We developed a GRN inference method called LSCON (Least Squares Cut-Off with Normalization) that tackles this problem. selleck chemicals LSCON extends the LSCO algorithm by regularization to avoid hyper-connected genes and thereby reduce false positives. The regularization employed is based on normalization, which removes effects of extreme values on the fit. We benchmarked LSCON and compared it to Genie3, LASSO, LSCO, and Ridge regression, in terms of accuracy, speed, and tendency to predict hyper-connected genes. The results show that LSCON achieves better or equal accuracy compared to LASSO, the best existing method, especially for data with extreme values. Thanks to the speed of least squares regression, LSCON does this an order of magnitude faster than LASSO.
Data https//bitbucket.org/sonnhammergrni/lscon; Code https//bitbucket.org/sonnhammergrni/genespider.
Supplementary data are available at Bioinformatics online.
Supplementary data are available at Bioinformatics online.
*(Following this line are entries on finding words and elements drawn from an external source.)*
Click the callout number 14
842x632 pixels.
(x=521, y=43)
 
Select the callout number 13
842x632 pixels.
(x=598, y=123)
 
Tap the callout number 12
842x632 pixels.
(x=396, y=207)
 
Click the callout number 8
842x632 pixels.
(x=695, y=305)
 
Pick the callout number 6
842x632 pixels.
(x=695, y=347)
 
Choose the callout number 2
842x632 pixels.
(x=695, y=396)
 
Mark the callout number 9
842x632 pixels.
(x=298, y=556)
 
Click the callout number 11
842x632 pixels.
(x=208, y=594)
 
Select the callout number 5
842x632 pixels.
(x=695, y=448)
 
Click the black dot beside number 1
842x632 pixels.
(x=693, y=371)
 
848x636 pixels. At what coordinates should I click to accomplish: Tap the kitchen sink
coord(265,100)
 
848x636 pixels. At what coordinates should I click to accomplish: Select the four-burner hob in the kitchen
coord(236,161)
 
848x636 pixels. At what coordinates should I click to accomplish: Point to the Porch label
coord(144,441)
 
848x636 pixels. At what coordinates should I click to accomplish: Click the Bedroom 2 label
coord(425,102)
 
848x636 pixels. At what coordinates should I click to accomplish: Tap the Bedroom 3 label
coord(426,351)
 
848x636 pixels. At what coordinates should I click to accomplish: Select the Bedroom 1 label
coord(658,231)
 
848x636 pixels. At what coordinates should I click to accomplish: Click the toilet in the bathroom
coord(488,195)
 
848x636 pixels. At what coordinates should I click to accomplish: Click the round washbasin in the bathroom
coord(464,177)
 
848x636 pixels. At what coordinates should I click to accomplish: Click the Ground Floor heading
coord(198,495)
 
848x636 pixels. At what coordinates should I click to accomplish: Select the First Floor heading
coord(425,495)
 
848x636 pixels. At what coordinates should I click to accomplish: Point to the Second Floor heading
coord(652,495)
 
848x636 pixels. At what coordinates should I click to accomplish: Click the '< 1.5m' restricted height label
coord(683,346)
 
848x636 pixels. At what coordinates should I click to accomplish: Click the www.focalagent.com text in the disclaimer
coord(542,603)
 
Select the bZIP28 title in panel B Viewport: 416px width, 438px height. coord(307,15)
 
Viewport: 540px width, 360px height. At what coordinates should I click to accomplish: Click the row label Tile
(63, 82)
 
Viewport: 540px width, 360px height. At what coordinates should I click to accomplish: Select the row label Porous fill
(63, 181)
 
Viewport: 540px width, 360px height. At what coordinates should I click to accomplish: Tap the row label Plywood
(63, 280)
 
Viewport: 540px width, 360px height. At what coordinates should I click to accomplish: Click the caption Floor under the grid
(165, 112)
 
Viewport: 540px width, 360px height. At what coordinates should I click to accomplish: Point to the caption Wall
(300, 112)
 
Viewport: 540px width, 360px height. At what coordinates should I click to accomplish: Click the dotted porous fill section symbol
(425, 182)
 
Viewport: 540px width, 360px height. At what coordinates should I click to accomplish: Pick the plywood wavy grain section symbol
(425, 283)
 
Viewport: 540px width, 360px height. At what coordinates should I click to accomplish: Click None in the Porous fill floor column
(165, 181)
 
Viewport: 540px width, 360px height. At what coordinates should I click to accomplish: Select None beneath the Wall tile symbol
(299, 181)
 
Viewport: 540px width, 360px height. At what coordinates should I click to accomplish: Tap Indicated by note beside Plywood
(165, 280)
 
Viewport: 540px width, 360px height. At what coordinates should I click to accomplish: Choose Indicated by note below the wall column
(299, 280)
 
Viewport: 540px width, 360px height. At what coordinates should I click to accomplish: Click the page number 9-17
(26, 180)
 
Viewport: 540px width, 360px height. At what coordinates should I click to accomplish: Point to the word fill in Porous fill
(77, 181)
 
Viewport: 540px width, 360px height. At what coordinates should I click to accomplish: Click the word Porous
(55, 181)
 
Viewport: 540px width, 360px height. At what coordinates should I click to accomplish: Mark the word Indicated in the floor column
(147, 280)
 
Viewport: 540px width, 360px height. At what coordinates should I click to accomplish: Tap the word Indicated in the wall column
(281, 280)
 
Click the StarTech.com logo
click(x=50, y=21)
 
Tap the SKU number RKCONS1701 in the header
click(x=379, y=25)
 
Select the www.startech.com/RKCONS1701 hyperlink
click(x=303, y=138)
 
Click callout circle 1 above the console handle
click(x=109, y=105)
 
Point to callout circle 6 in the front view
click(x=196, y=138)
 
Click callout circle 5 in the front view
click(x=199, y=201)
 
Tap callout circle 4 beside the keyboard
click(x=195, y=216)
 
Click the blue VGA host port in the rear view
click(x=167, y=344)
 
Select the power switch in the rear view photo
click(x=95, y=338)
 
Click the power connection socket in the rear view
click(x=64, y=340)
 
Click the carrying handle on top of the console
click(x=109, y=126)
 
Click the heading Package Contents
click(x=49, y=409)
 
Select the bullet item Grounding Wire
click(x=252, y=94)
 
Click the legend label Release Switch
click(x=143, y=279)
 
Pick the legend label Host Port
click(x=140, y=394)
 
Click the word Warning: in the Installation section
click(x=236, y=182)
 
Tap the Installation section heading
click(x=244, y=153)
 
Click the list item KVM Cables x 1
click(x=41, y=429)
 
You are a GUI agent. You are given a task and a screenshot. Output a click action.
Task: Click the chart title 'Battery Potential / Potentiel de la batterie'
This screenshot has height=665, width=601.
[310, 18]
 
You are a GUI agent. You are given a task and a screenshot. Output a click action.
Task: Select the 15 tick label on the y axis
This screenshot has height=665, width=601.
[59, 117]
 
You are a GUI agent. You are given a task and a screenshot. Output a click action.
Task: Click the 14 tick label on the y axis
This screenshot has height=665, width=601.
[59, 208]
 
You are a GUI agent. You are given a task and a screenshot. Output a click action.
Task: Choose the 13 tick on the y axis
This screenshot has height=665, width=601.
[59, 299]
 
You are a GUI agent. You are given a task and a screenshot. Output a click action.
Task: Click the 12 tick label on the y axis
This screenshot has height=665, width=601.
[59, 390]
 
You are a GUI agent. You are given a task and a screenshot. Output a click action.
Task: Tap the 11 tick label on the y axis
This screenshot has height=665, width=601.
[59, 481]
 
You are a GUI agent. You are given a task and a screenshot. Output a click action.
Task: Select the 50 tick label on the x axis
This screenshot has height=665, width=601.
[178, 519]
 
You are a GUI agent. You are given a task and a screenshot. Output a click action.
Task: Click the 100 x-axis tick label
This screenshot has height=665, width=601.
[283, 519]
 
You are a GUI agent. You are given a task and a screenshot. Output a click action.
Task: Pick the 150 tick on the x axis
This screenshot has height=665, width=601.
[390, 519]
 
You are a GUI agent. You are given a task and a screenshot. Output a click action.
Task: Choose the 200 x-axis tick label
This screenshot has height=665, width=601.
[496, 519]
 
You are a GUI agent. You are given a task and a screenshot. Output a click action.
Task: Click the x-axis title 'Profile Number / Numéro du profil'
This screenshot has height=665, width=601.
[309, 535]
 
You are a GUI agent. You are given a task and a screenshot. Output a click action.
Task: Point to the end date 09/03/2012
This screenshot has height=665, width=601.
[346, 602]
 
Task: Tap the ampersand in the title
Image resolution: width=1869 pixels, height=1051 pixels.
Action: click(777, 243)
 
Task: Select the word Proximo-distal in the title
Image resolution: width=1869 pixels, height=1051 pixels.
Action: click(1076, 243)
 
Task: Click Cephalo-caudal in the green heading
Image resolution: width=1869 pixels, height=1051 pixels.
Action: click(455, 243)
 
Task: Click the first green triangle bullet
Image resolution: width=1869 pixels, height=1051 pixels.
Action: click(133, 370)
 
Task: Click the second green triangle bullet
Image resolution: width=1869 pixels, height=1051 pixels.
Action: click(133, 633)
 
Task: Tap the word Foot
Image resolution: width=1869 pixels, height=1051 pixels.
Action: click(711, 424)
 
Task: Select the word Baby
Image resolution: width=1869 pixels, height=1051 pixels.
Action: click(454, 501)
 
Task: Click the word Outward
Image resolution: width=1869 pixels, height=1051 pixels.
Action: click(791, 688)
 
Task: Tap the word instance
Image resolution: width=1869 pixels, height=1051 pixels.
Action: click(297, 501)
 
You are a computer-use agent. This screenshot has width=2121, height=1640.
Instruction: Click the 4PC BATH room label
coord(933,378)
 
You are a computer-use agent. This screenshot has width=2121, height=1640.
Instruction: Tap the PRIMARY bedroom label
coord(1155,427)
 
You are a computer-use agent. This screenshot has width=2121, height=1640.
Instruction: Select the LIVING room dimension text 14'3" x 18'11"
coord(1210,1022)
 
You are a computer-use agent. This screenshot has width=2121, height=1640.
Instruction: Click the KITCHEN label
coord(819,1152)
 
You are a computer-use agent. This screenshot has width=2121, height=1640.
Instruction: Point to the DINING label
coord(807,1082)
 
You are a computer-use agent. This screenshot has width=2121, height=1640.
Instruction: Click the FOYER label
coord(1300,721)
Testing safety of Delta24-RGD (DNX-2401), an oncolytic adenovirus, locally delivered by convection enhanced delivery (CED) in tumor and surrounding brain of patients with recurrent glioblastoma.
Dose-escalation phase I study with 3+3 cohorts, dosing 107 to 1 × 1011 viral particles (vp) in 20 patients. Besides clinical parameters, adverse events, and radiologic findings, blood, cerebrospinal fluid (CSF), brain interstitial fluid, and excreta were sampled over time and analyzed for presence of immune response, viral replication, distribution, and shedding.
Of 20 enrolled patients, 19 received the oncolytic adenovirus Delta24-RGD, which was found to be safe and feasible. Four patients demonstrated tumor response on MRI, one with complete regression and still alive after 8 years. Most serious adverse events were attributed to increased intracranial pressure caused by either an inflammatory reaction responding to steroid treatment or viral meningitis being transient and self-limiting. Often viral DNA concentrations in CSF increased over time, peaking after 2 to 4 weeks and remaining up to 3 months.